> Excerpts from a dataset

· · · ·

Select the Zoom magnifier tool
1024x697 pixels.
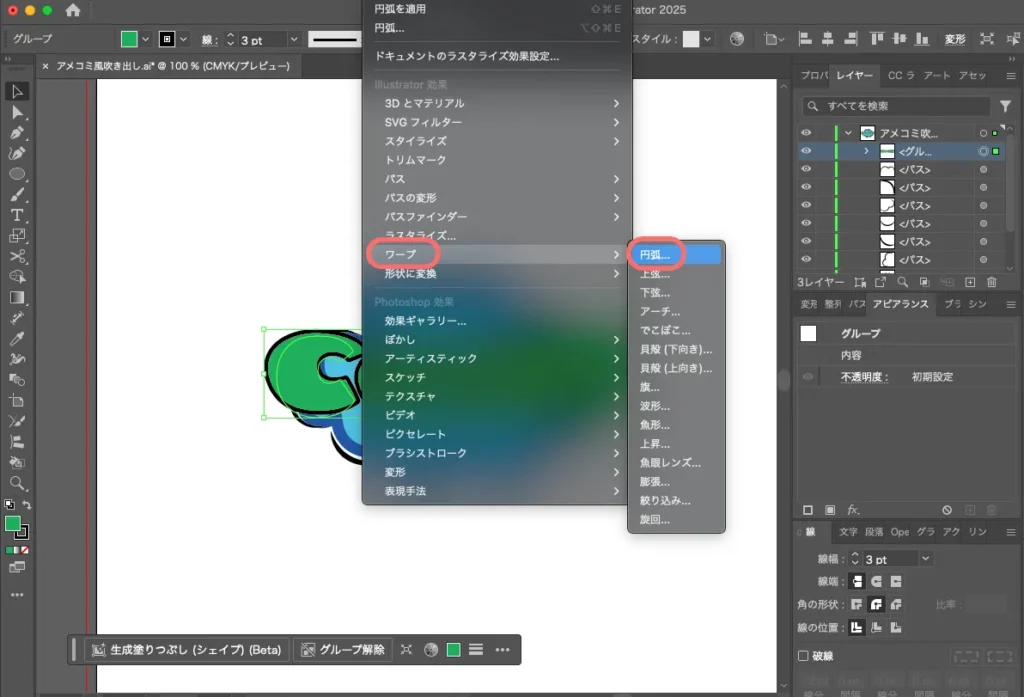(17, 483)
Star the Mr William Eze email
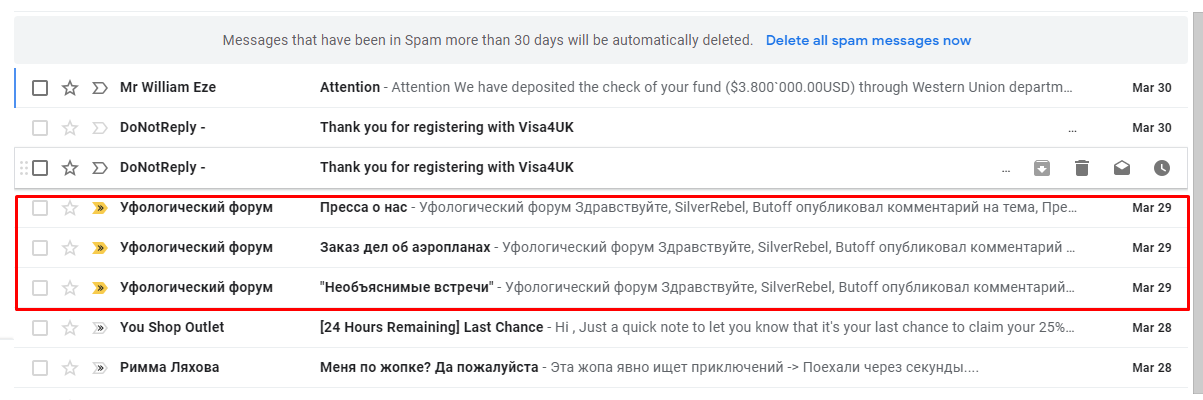Viewport: 1203px width, 400px height. 70,88
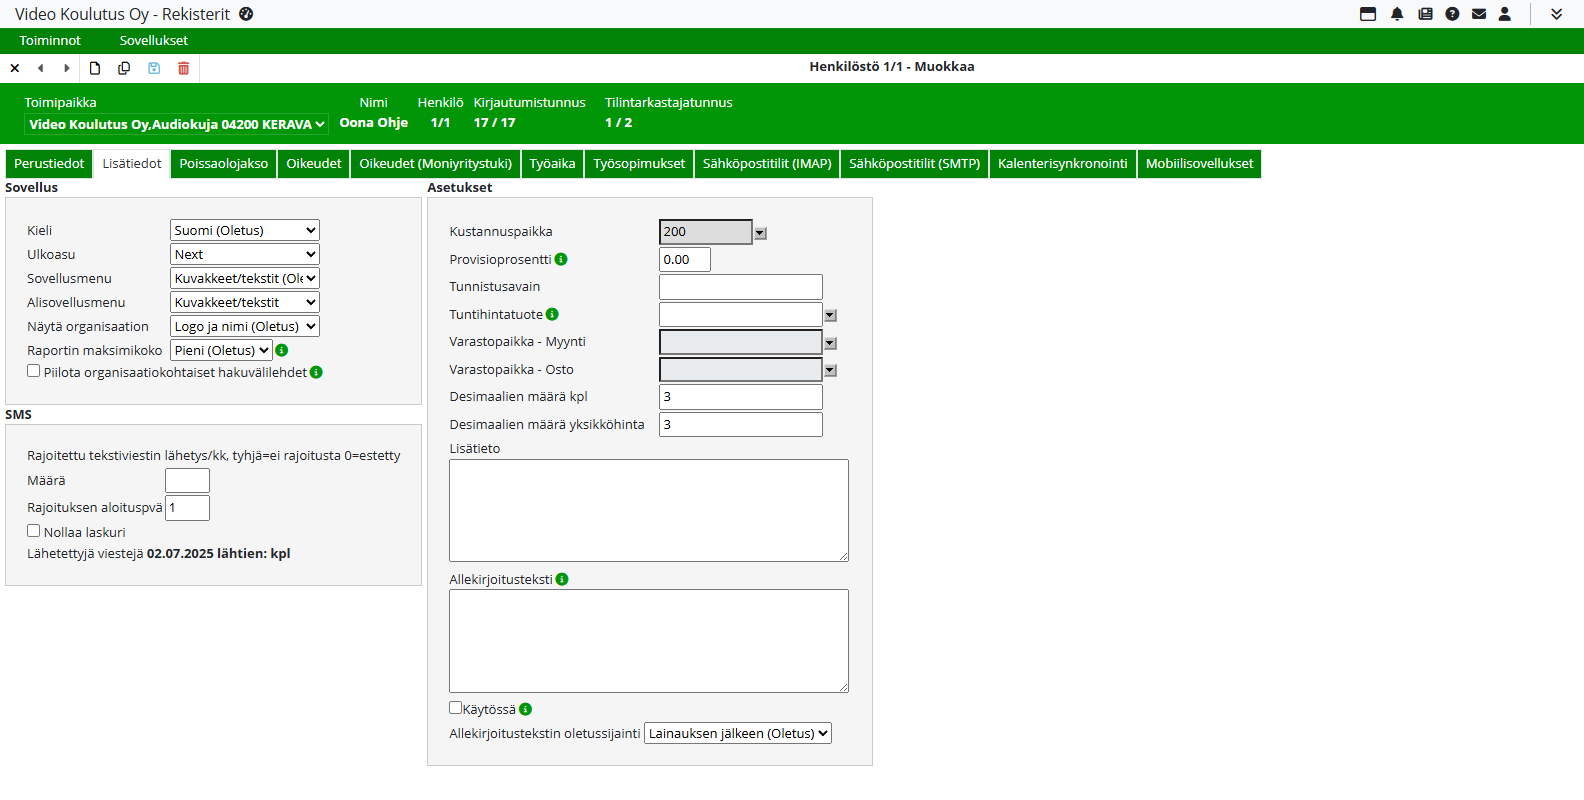Image resolution: width=1584 pixels, height=800 pixels.
Task: Open notifications bell icon
Action: pyautogui.click(x=1397, y=14)
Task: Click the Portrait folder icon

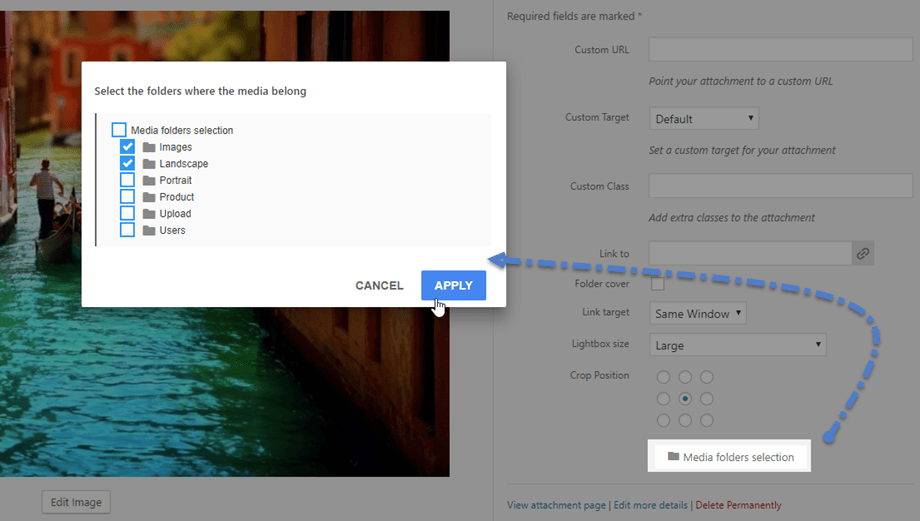Action: 149,180
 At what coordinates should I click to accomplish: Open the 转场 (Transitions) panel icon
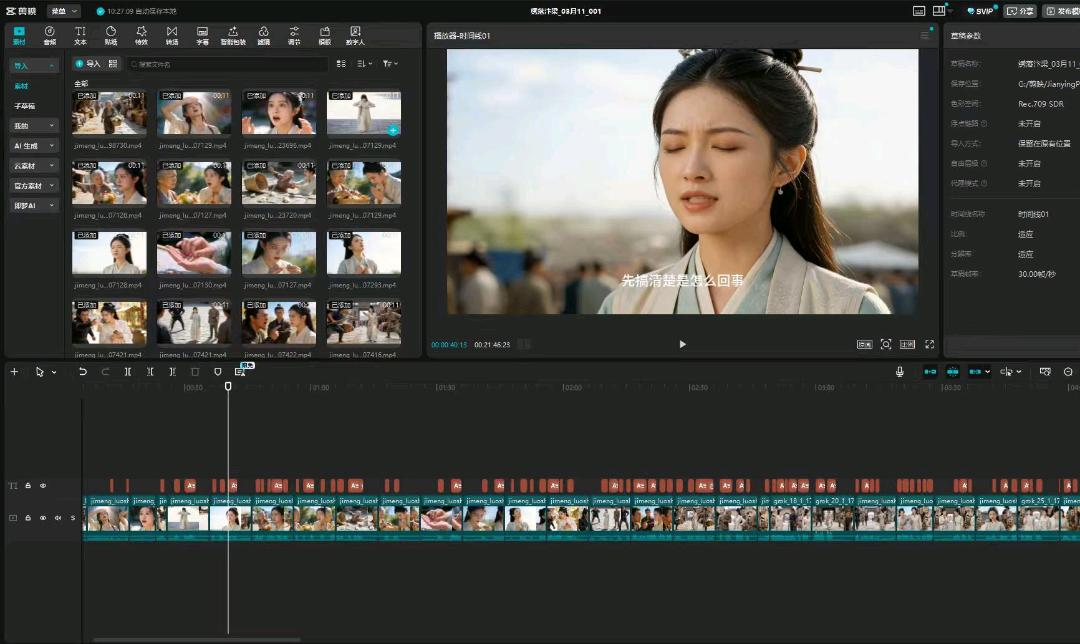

· · · ·

> PROBLEM TO WORK ON
Restate, word for word and without pictures, the lines from the line containing "Task: Click the Portrait folder icon" to the last line of the records above.

> REPLY
Task: Click the Portrait folder icon

Action: 149,180
 At what coordinates should I click to accomplish: Open the 转场 (Transitions) panel icon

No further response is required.